(Stored records)
○ ○ ○ ○
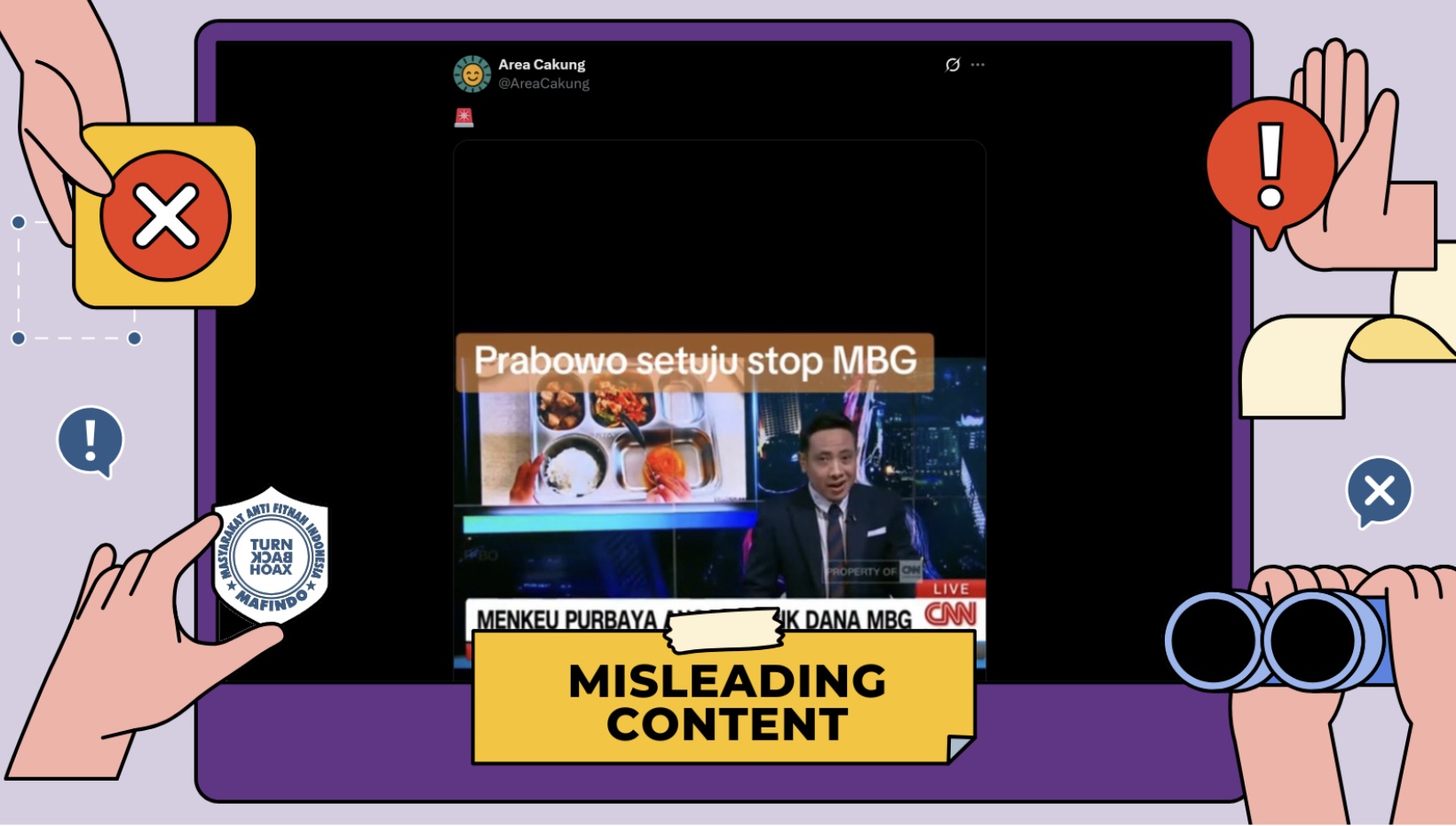Click the red siren emoji in the tweet

pyautogui.click(x=463, y=117)
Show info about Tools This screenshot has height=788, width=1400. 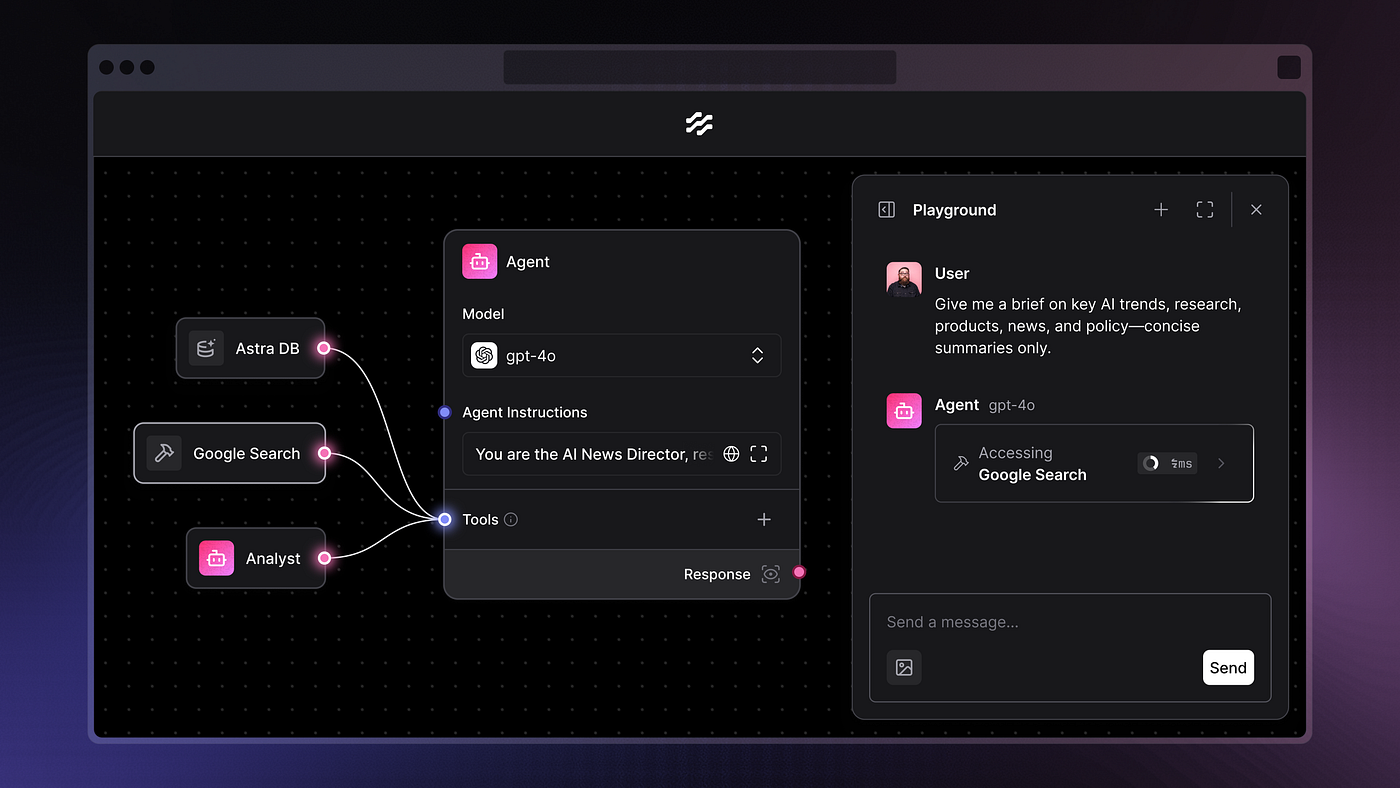[511, 520]
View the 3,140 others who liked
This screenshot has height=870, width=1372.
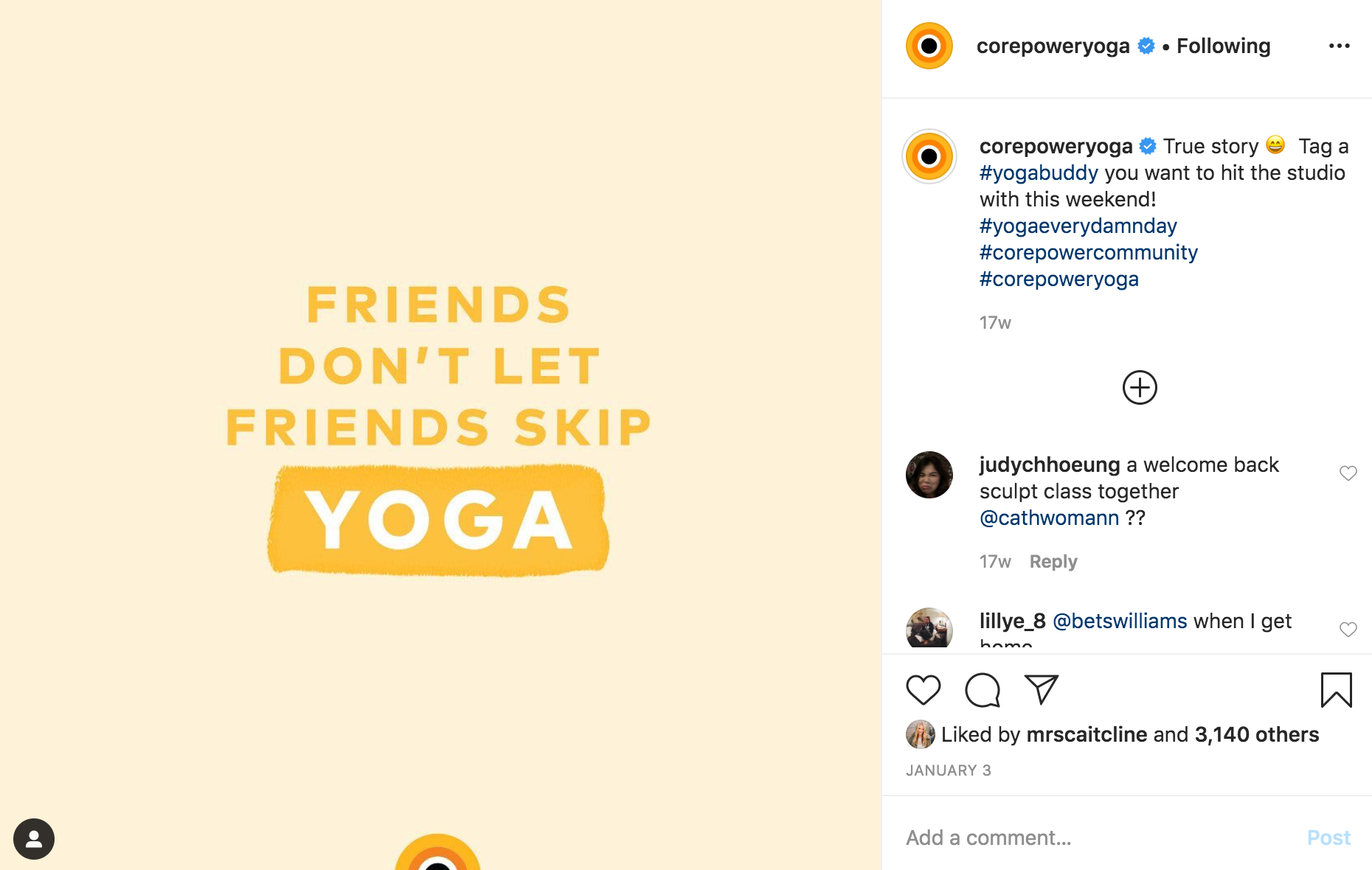[1257, 734]
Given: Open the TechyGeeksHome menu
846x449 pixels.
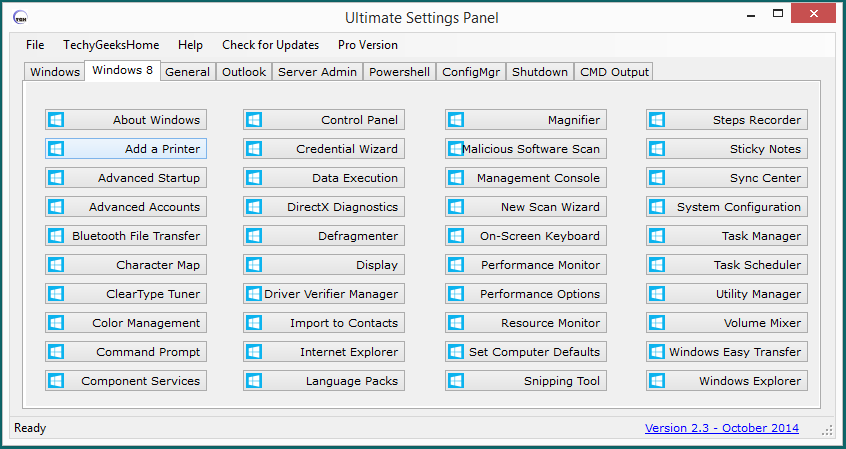Looking at the screenshot, I should click(x=111, y=45).
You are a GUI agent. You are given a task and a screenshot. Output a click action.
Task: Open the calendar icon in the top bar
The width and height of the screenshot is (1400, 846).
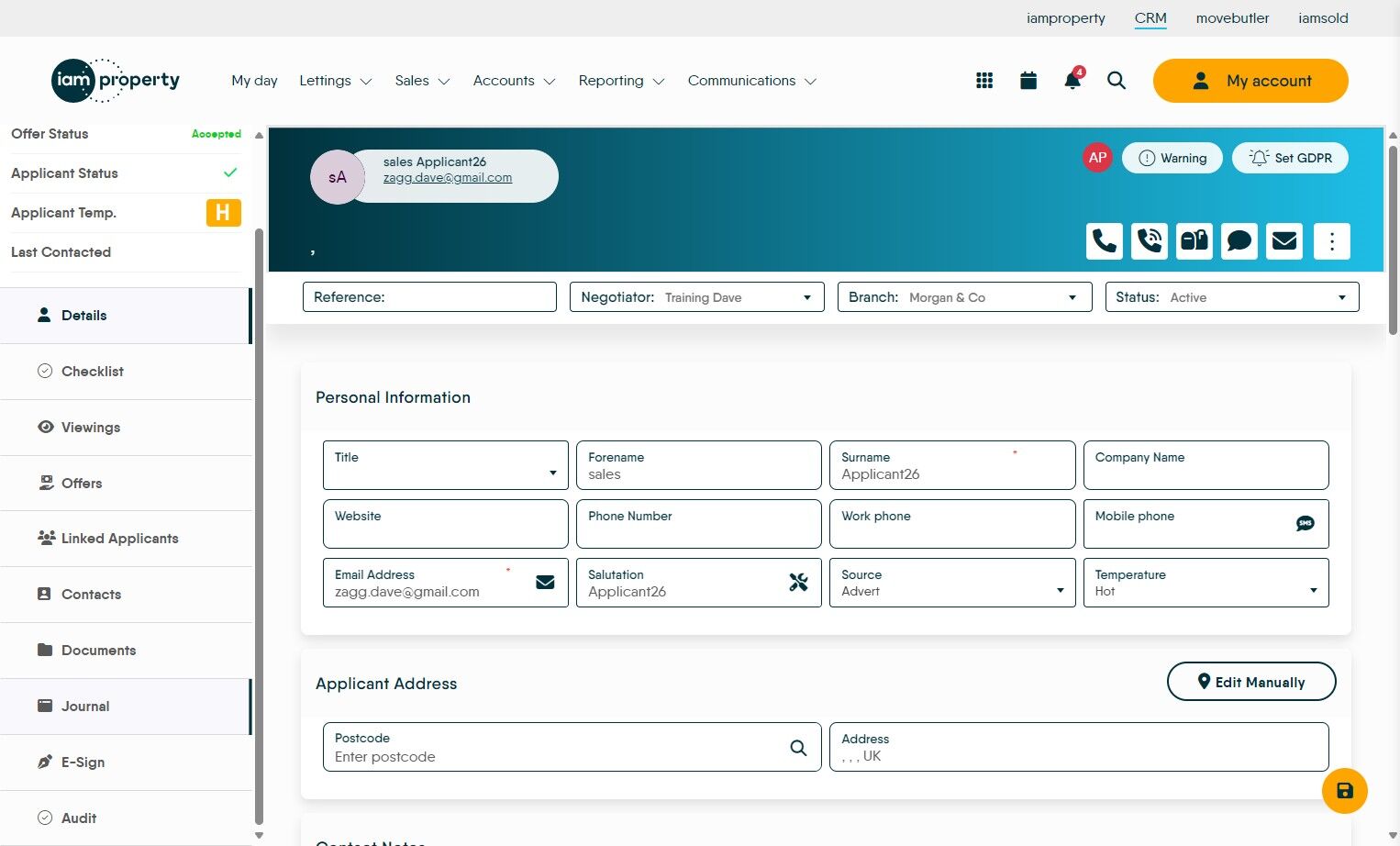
○ ○ ○ ○
**Assignment**
Copy out only the lines from the one containing "Task: Open the calendar icon in the top bar" to the end of the entries, unchanged. Drop the pictures.

**Solution**
Task: Open the calendar icon in the top bar
The width and height of the screenshot is (1400, 846).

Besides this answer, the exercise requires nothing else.